His medical studies in France three decades ago, and his French wife, had taught him much of Western culture. When he had returned to Indo-China he had successfully blended two careers: Occidental medicine and Oriental rice-growing. He had labored to preserve the best of both East and West for himself and his fellow Annamites. Even now his wife was in France, where his two fair-skinned daughters, whose photographs stood on his ordered desk, were in school. Dr. Thinh summed up his schizoid philosophy by calling himself a Buddhist Socialist.
For such a one, life was not easy. Leaders of Cochin China's neighbor, obstreperous, independent Viet Nam (new state formed of Annam and Tonkin), urged Thinh's countrymen to throw off Western control, called Thinh a quisling and threatened him with torture. Gentle Dr. Thinh was revolted by stories of extremists disemboweling pregnant women and burying Europeans alive.

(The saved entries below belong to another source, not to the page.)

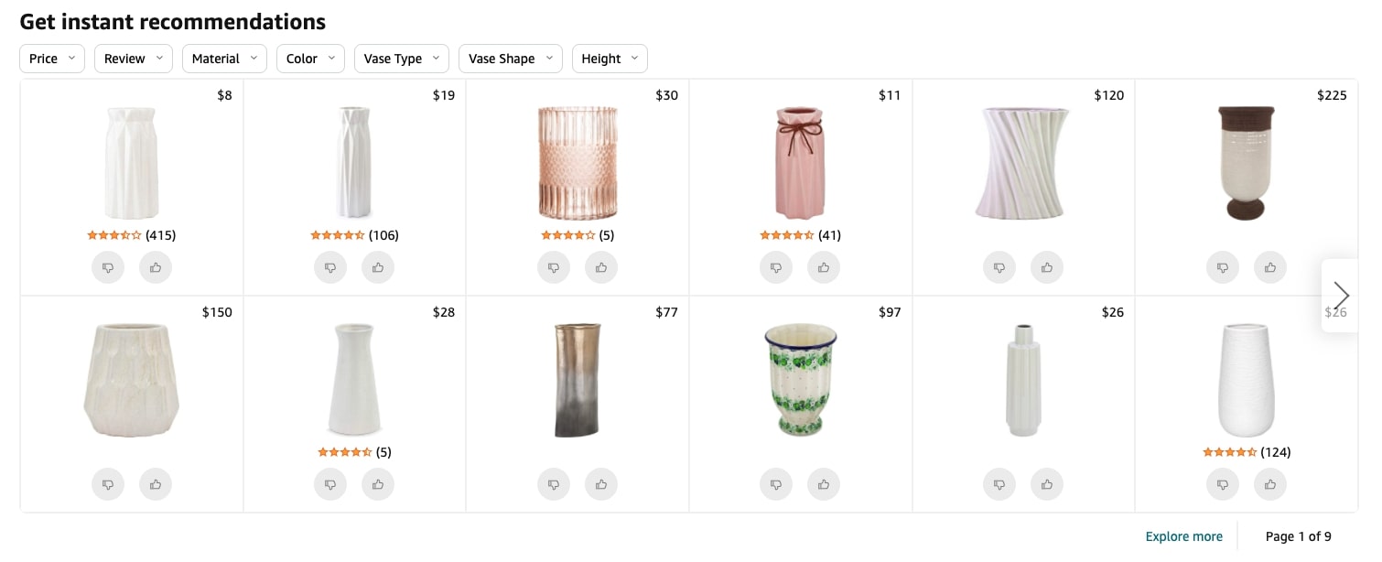Dislike the $11 pink vase with bow
This screenshot has height=562, width=1382.
click(776, 267)
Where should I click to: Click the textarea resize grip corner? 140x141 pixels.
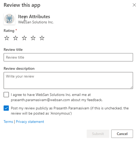132,87
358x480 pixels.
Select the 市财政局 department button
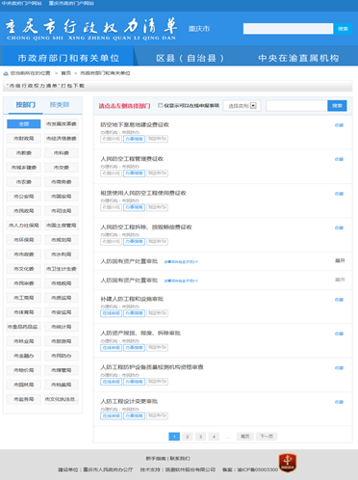pyautogui.click(x=24, y=139)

Even before the monsoon had started, Thinh got a shock when his French friends seemed to turn their backs on him. They had dealt directly with Viet Nam without Cochin China representation, causing Dr. Thinh's Government to lose face.

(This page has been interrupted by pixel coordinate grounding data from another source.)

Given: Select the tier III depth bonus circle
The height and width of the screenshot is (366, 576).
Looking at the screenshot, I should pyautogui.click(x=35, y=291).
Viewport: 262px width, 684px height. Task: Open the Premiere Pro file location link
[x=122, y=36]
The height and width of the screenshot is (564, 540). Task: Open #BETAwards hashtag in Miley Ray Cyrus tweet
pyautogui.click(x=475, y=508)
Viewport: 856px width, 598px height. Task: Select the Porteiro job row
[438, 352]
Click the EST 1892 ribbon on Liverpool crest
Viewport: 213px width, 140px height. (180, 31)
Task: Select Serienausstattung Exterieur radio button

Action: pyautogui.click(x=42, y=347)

The reckoning had come for Dr. Thinh in the last days of the monsoon. At a cabinet meeting two of his ministers had resigned. Dr. Thinh had sighed apologetically: "I am terribly sorry to have led you into this adventure." Later he said: "I am being compelled to play a farce."
Now it was evening. Dr. Thinh took down a French medical book from a row in his small private office, opened it to a chapter on hangings. Then he took a piece of thin copper wire, twisted it into a neat noose. Next morning, Buddhist Thinh, in whose religion suicide is the supreme reproach against unjust criticism, was found dead.
Moscow-trained Viet Nam Leader Ho Chih-minh did not mourn for Thinh, the statesman, or for Thinh, the rich rice grower. Ho said acidly: "The loss of an excellent physician ... is regrettable." But warrior monk Thierry d'Argenlieu, French High Commissioner in Indo-China (who had been granted leave by the Vatican from his duties as head of French Carmelite monks to take a naval command in the first years of the war), knelt at a flag-and flower-draped coffin, solemnly kissed the cold forehead of Dr. Thinh. Said he: "In an Annamite country, it requires infinite patience and many words to advance a foot."
Apparently D'Argenlieu's patience had dwindled after twelve exasperating months in Indo-China. Last week the Vatican announced that he would again become merely Father Louis de la Trinite, retire to a monastery in sylvan Fontainebleau in January.